CapEx came in at $1.8 million during the reported quarter. The company generated net cash from operating activities of $96.2 million at the end of the third quarter. In the reported quarter, management repurchased about 773,063 shares for $31.9 million including shares acquired via the net settlement of employees’ stock awards. On Nov 2, the company’s board approved a raise in the share repurchase authorization of roughly $200 million, bringing the total to $250 million.
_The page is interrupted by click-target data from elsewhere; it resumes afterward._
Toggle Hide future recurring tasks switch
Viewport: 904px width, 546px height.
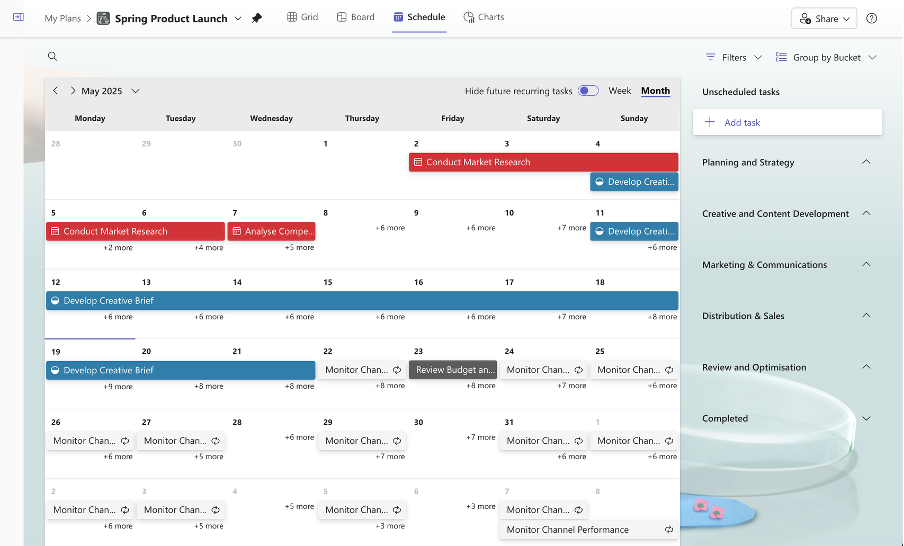pos(588,91)
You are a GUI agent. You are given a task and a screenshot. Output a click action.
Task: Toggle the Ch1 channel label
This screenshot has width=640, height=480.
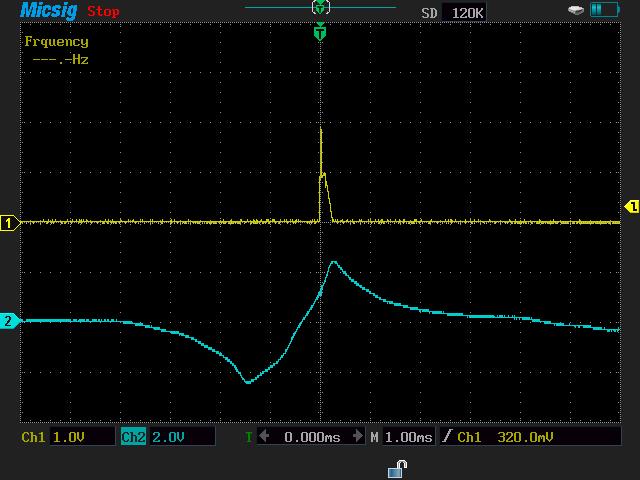[34, 437]
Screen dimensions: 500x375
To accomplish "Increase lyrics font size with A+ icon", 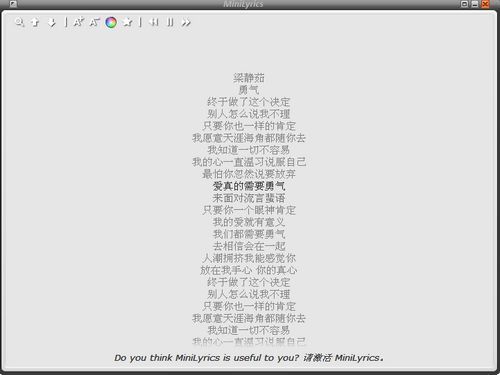I will point(79,22).
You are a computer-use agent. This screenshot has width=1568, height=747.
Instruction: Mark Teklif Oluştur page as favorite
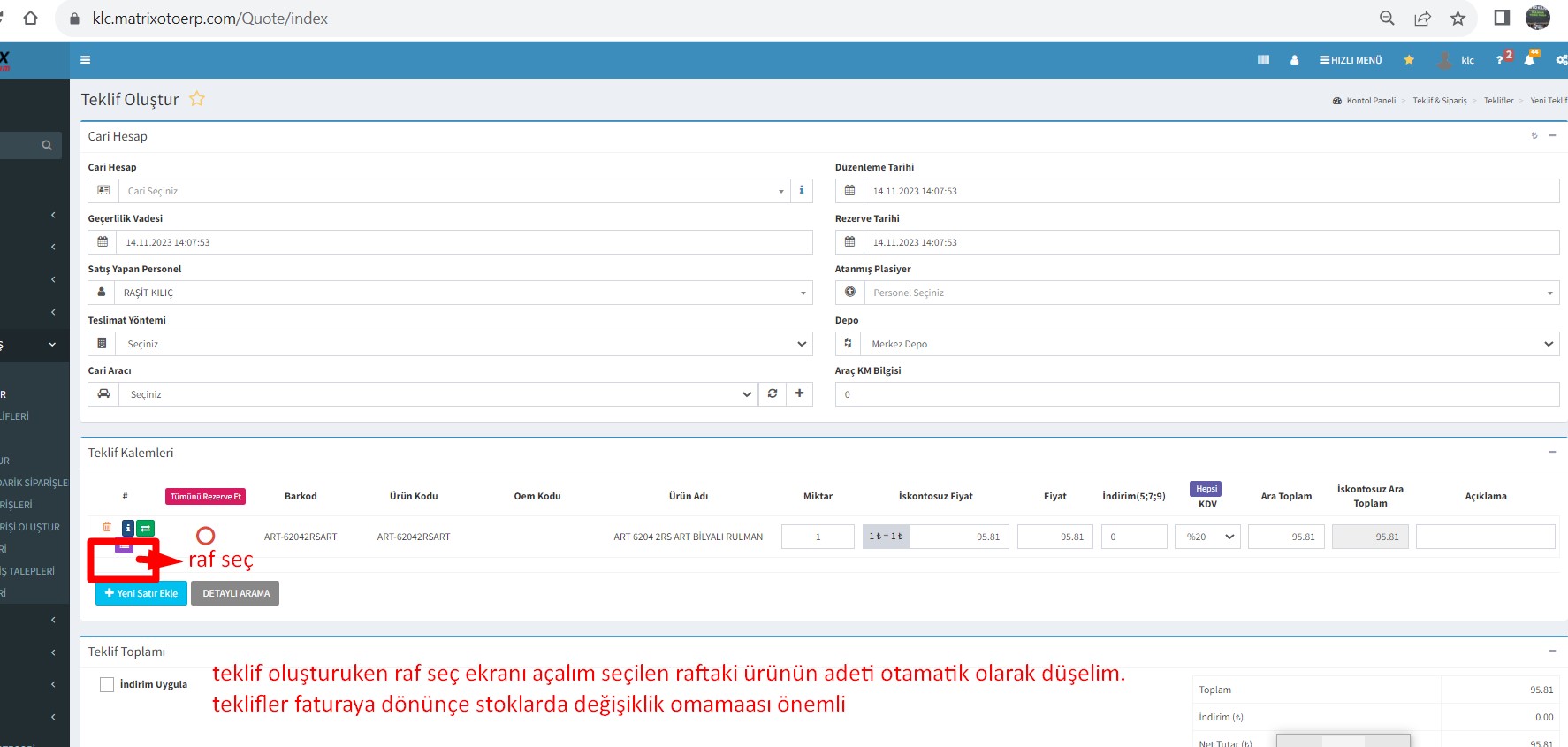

The same cleared a quarterly cash dividend of 15 cents per share, payable Dec 27, 2021 to its stockholders of record as of Dec 17. Outlook
Given the sturdy third-quarter results, management raised guidance for 2021 despite the global supply-chain disruption being a major headwind. For 2021, it projects revenue growth of 50-52% from the fiscal 2020 reading, up from the prior anticipation of a 43-47% increase. We note that the company delivered total revenues of $1,201.8 million in 2020.
Reported earnings per share are expected in the range of $2.21-$2.26 while adjusted earnings per share are likely to fall in the bracket of $2.30-$2.35. Previously, management had projected earnings of $1.90-$2.00 a share while adjusted earnings were anticipated at $2-$2.10. How Have Estimates Been Moving Since Then?
It turns out, estimates revision have trended upward during the past month. The consensus estimate has shifted 36.91% due to these changes.
Currently, Steven Madden has a subpar Growth Score of D, a grade with the same score on the momentum front. Following the exact same course, the stock was allocated a grade of D on the value side, putting it in the bottom 40% for this investment strategy.
Overall, the stock has an aggregate VGM Score of F. If you aren't focused on one strategy, this score is the one you should be interested in.
Estimates have been trending upward for the stock, and the magnitude of these revisions looks promising. It comes with little surprise Steven Madden has a Zacks Rank #2 (Buy). We expect an above average return from the stock in the next few months.